I don’t know if I can convince you to drink this by using words. I’m not even sure I should tell you what’s in it.
In fact, when coming up with this recipe, Sarah and I had this conversation at least four times:
ME: “Why am I putting this in a drink again?”
SARAH: “Because you said it’s bitter and tastes like grass, and that’s delicious.”
ME: “Was I drunk?”
SARAH: “No, actually.”
I’m not sure I believe her.
In any case, the flavor of the bitter melon, which I will call “complex ” and not “alien nose,” inspired me to create a classier cocktail for St. Patrick’s Day than we used last year.
For those of you that have never seen or eaten a bitter melon, it’s the big spiky thing in the picture:
And it tastes like any one of these things:
ME: “Bitter grass.”
BREAD SMITH: “Hmm…”
ROSE: “Alien nose.”
…Apparently there’s a way to cook them that results in something a little more palatable, but for the purposes of this drink, it’s actually better raw. The taste is distinctly grassy and earthy, and the bitterness provides the cocktail with the same type of bitterness you’d find in tonic water, Campari, or, perhaps obviously, bitters.
So if you’re a fan of any of those things, don’t let this ingredient list scare you off. Even the doubtful wound up enjoying the cocktail, just remember that it’s not going to be a Mai Tai – this is definitely something I would add to our other cocktails in the category of savory drinks.
The Bitter Ginger
This cocktail has a refreshing earthy and herbal flavor, and an unexpected sweetness from the Chartreuse and snap peas. It comes together in a surprisingly balanced (at least I was somewhat surprised) and tasty drink – but just so you can’t say I fooled you, it does taste like it’s ingredients. They come together for a distinct flavor that, like Chartreuse and bitter melon, is not for everyone, but if you like herbal or savory cocktails, you’re in the right place.

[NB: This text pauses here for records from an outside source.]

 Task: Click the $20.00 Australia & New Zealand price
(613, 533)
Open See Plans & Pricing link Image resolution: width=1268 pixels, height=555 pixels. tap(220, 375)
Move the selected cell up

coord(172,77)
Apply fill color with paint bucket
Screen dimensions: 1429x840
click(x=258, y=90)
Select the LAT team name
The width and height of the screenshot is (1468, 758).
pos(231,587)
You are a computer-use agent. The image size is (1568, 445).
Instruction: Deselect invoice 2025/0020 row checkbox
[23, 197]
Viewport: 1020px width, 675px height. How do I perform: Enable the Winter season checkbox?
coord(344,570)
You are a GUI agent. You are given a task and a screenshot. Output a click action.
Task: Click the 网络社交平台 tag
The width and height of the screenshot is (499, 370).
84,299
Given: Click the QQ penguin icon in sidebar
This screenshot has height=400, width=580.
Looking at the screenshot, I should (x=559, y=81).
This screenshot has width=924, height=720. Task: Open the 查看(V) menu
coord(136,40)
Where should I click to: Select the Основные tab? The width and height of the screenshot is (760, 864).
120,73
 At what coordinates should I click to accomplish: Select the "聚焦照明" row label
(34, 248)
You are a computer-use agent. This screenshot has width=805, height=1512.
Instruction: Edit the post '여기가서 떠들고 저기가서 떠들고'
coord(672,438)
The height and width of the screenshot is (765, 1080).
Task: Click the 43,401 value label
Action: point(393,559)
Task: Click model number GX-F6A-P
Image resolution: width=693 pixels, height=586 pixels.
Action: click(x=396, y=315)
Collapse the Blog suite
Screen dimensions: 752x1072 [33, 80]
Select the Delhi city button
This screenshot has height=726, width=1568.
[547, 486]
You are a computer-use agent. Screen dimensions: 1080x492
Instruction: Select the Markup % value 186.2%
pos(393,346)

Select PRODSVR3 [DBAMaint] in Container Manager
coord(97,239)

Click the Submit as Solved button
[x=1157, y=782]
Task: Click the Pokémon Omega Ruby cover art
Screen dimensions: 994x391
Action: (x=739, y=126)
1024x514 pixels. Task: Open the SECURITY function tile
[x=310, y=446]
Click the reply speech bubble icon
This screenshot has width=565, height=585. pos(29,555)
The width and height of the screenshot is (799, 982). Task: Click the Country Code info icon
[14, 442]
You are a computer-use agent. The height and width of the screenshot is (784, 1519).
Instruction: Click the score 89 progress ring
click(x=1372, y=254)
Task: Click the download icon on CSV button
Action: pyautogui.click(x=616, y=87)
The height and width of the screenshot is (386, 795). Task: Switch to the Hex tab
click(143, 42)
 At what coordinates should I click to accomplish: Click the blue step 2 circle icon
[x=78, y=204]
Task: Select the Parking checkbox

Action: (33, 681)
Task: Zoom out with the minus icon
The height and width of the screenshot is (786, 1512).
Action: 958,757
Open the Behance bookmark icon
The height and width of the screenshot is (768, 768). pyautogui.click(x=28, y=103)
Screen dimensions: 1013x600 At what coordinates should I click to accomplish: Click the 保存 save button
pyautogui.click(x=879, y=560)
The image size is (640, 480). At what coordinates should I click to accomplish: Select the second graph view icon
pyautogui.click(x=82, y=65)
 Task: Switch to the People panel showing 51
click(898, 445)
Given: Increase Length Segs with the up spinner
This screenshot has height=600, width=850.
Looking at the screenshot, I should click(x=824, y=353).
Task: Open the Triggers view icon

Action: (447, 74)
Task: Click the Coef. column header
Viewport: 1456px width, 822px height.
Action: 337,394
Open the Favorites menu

You can likely find bitter melon at an ethnic market, and the whole thing can be eaten – even that formidable looking outer skin, which is actually what we used in this drink.
- Cocktail shaker
- 2 oz. green Chartreuse
- 3 slices of bitter melon, about 1/3 inch thick
- (halve the bitter melon and scoop out the inside – we want three slices of the “rind”)
- 5 sugar snap peas, cut into thirds
- Juice of 1/2 lemon
- 4 thick slices of cucumber
- 3 oz. ginger beer (ginger ale won’t provide the same kick, so the distinction is important!)
To make it, put the vegetables in the bottom of your cocktail shaker with the lemon juice – how many times will I get to say that in my life, I wonder – and muddle. Muddle the crap out of it. Make it wish it had been born mashed potatoes.
Now add the Chartreuse, ice, and shake it with the same vigor that you muddled it. Strain over a glass of new ice, top with the ginger beer, and serve garnished with lemon – or with a slice of raw bitter melon, if it’s for someone you don’t like.
Enjoy! (And despite the potentially off-putting descriptions, you will.)